Si la démarche est utile et nécessaire (700 000 élèves, de l’école au lycée, sont victimes de harcèlement chaque année), l’émoi suscité par cette diffusion nécessite un décryptage.

Oui, cette vidéo présente une enseignante de primaire très caricaturale. Oui, elle est pour le moins maladroite dans un contexte de défiance des enseignants vis-à-vis de leur ministre et alors que cette vidéo va être diffusée au cinéma et à la télévision. L’histoire ne dit pas si des enseignants ont été associés à sa réalisation. En leur présence, la représentation de l’enseignante aurait sans doute été plus nuancée : elle n’aurait pas crié, elle n’aurait pas tourné en permanence le dos à la classe …
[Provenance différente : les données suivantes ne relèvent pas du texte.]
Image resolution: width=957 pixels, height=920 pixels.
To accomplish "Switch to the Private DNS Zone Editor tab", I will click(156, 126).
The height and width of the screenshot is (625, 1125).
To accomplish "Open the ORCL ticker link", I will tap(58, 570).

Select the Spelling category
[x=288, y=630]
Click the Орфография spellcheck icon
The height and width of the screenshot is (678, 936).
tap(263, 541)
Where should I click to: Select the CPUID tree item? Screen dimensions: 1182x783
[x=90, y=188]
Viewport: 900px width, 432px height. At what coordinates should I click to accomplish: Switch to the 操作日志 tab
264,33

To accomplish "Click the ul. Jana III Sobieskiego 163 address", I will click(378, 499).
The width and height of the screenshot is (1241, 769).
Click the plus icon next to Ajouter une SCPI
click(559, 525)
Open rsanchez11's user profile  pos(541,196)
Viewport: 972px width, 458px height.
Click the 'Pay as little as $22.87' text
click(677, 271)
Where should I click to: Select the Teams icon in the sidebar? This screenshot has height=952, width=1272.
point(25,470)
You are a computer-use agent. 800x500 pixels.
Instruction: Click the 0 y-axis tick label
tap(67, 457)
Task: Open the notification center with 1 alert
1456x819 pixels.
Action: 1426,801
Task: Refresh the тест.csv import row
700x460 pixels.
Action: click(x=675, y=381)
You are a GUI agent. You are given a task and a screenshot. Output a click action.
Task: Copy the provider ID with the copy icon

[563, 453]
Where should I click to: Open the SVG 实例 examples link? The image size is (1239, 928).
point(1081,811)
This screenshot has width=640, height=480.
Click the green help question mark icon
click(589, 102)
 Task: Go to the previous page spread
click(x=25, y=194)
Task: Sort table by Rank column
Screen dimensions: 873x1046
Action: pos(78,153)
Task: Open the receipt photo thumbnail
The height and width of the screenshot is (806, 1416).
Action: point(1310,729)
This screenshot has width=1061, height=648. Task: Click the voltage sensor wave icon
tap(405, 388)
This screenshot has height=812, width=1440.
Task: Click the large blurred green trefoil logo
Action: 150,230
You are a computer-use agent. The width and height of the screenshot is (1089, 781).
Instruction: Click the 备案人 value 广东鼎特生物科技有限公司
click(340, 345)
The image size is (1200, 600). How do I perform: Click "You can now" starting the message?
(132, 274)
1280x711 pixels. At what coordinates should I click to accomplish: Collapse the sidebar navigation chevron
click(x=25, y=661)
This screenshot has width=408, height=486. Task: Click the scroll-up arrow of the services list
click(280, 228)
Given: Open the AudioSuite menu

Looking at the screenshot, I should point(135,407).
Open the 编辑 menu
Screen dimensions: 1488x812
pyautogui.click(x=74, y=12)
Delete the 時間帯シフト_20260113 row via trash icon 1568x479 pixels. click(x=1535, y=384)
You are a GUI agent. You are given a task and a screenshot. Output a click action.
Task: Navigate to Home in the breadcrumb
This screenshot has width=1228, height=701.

Mais plutôt que de sommer la ministre de la retirer, ne peut-on pas regarder cette vidéo en se mettant à la place du public à qui elle est destinée, c’est-à-dire les élèves ?

On verra alors que la situation décrite est symbolique et qu’elle essaie de décrire ce que peuvent percevoir des enfants, en situation de harcelé comme de harceleur.

Ainsi, le choix d’un enfant aux cheveux roux est emblématique. Les personnes à la chevelure rousse sont souvent sujettes à des moqueries (« poil de carotte », « carotte » pour les plus gentilles). C’est donc le modèle archétypal de l’élève victime de harcèlement.

L’élève harcelé est bombardé de projectiles qui restent collés à lui, en classe lorsque la maîtresse se retourne ou lorsqu’il sort dans le couloir, comme s’il portait les stigmates de son agression. Et la maîtresse ne le verrait pas ? Cette situation n’est donc pas réaliste.

Il convient de considérer la maîtresse telle qu’elle pourrait être perçue par un élève qui souffre de ne pas voir son calvaire reconnu. Nous savons tous qu’il est difficile pour un élève de venir se confier. Comme il est difficile pour un enseignant de discerner les raisons qui se cachent derrière le silence, l’abattement, le refus d’implication scolaire, ce qui est parfois source de mauvaise conscience. Qui peut en effet affirmer qu’il a immédiatement perçu et solutionné une situation de harcèlement ?

En sortant de la classe, ce n’est pas la maîtresse qui prend en charge l’élève harcelé, mais une copine de classe. L’idée est de faire comprendre aux élèves qu’ils ont un rôle essentiel à jouer dans le refus des situations de harcèlement et d’exclusion.

Alors oui, cette vidéo dérange, mais elle cherche avant tout à susciter le débat. N’est-ce pas justement une chose que nous avons du mal à faire dans nos classes ? N’est-ce pas justement pour cela que cette pratique a été remise à l’ordre du jour en EMC ?

Si cette vidéo peut être utile pour débattre en classe, il est particulièrement malvenu d’en faire l’unique outil de lancement d’une campagne nationale.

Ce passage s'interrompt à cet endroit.